The answer is $n=\boxed{13}$. For a construction, Alice can color the squares $(i, i)$ for $1 \leq i \leq 8$, $(i+1, i)$ for $1 \leq i \leq 4$, and $(1, 5)$. Notice that any one of the first five columns takes at least two rows picked among the first five rows by Bob to eliminate, while the top three columns take at least one row each. This means that Bob can eliminate at most three columns of black squares by picking four rows, from where it follows that he cannot take out all the black squares by taking out four more columns. On the other hand, if $n \leq 12$, Bob can just strike out all the columns that have at least two black squares in them, which is guaranteed to be at most $4$, and any other columns if they are all gone. This means the remaining four columns only have one black square in them each, so he is always able to take out those squares by picking rows.

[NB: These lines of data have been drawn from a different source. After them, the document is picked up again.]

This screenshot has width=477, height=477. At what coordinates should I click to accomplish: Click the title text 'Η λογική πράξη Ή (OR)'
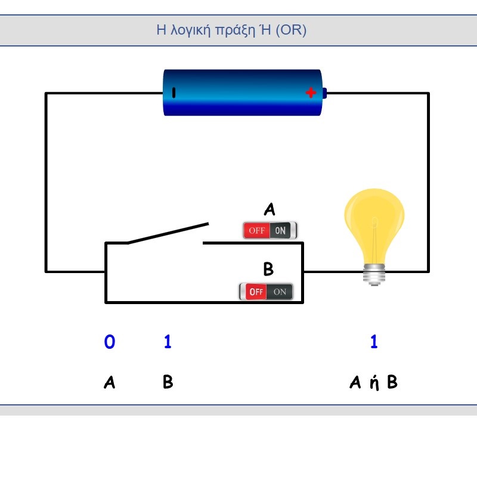(x=231, y=30)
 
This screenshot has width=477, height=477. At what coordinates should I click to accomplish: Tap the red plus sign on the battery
(x=311, y=92)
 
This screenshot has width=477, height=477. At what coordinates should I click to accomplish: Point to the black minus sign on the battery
(x=174, y=93)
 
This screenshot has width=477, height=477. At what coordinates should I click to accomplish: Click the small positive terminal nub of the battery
(x=324, y=93)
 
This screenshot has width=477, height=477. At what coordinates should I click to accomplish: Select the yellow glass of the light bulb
(x=374, y=226)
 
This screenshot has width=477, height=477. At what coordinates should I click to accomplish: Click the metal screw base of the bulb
(x=374, y=275)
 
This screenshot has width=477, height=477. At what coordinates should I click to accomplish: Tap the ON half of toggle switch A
(x=280, y=230)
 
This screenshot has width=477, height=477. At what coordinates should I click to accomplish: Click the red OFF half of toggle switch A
(x=257, y=230)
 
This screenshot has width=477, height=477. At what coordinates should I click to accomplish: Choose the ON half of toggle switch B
(x=280, y=292)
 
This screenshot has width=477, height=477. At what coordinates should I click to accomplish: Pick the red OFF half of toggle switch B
(x=256, y=292)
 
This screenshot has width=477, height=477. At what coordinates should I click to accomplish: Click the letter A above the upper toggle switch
(x=270, y=209)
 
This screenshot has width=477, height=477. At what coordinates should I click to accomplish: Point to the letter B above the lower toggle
(x=268, y=269)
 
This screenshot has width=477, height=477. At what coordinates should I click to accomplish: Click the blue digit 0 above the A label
(x=110, y=341)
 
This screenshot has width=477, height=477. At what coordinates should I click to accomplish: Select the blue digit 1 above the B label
(x=168, y=341)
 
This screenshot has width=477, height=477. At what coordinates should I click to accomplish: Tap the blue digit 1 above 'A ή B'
(x=374, y=341)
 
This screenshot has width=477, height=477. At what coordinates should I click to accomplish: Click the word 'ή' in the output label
(x=374, y=383)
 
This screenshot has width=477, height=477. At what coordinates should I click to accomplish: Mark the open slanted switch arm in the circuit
(x=168, y=233)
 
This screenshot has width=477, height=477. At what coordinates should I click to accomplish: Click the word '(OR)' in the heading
(x=291, y=30)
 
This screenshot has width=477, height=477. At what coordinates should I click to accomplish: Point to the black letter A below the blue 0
(x=110, y=382)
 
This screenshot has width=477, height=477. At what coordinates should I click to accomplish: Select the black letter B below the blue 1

We claim the answer is $13$. For $n=13$, the following construction works: \[ \begin{bmatrix} \ast & . & . & . & . & . & . & . \\ . & \ast & . & . & . & . & . & . \\ . & . & \ast & . & . & \ast & . & . \\ . & . & . & \ast & . & . & . & . \\ \ast & . & . & . & \ast & . & . & . \\ . & \ast & . & . & . & \ast & . & . \\ . & . & \ast & . & . & . & \ast & . \\ . & . & . & \ast & . & . & . & \ast \end{bmatrix} \] For $n\leq 12$, note that by taking out the rows with the most reds, Bob can switch at least $8$ reds to blacks. He can then finish by taking out the last $4$ with his columns. Thus, $13$ is minimal.

Solved with proxima1681. I'm just posting because this is first combinatorics problem with an asymptote diagram lol Solution: The answer is $n = 13$. It clearly works due to the following construction. [asy][asy] size(5cm); for (int i=0; i<8; ++i) { for (int j=0; j<8; ++j) { draw(shift(i,j)*unitsquare); draw(shift(i,j)*unitsquare); } } for (int k=0; k<8; ++k) { dot((k+0.5,k+0.5), red); } // no brain left to code, so we bash dot((0.5,7.5), red); dot((7.5,0.5), red); dot((6.5,1.5), red); dot((5.5,2.5), red); dot((4.5,3.5), red); [/asy][/asy] It is clear that for $n \le 8$, Bob will obviously win. For $9 \le n \le 12$, by the pigeon-hole principle there will exist at least one column/row with more than one red cell(at max $4$). The winning strategy for Bob is to colour all the rows/columns with at least $2$ red cells and then cover rest of them by suitably colouring the rows and columns. This concludes the solution. $\blacksquare$

SatisfiedMagma wrote: It clearly works due to the following construction. Bob can choose rows numbered 1, 5, 6, 8 and columns numbered 2, 5, 6, 7, coloring every red square black. Edit: It seems like all the examples in this thread except the very first one by yamamaya are wrong

If $n \leq 12$ Claim: we can delete $4$ (rows or columns) containing $8$ or more red squares. Proof: Assume the otherwise, then the group of the $4$ columns containing the most red, eliminates at most $7$, so there is at least $1$(row or column) that only eliminates at most $1$, and the other $4$(row or column) deletes at least $5$, so there must be a row or column among these other $4$ which has at least $2$, and this is a contradiction because we said that the other $4$ were the ones that eliminated more red squares. $\blacksquare$ So, using the claim, we can eliminate at least $8$ with $4$(rows or columns) and it is clear that with the remaining $4$ it is possible to delete with the other $4$(row or column). $\Rightarrow n \geq 13$

e61442289 wrote: $\Rightarrow n \geq 13$ Rows 2 5 6 7 Columns 1 4 7 8

Case bash based on the largest number of red cells in a row/column to get that 12 doesn't work. For 13, I got the same construction as Evan, but flipped about the main diagonal.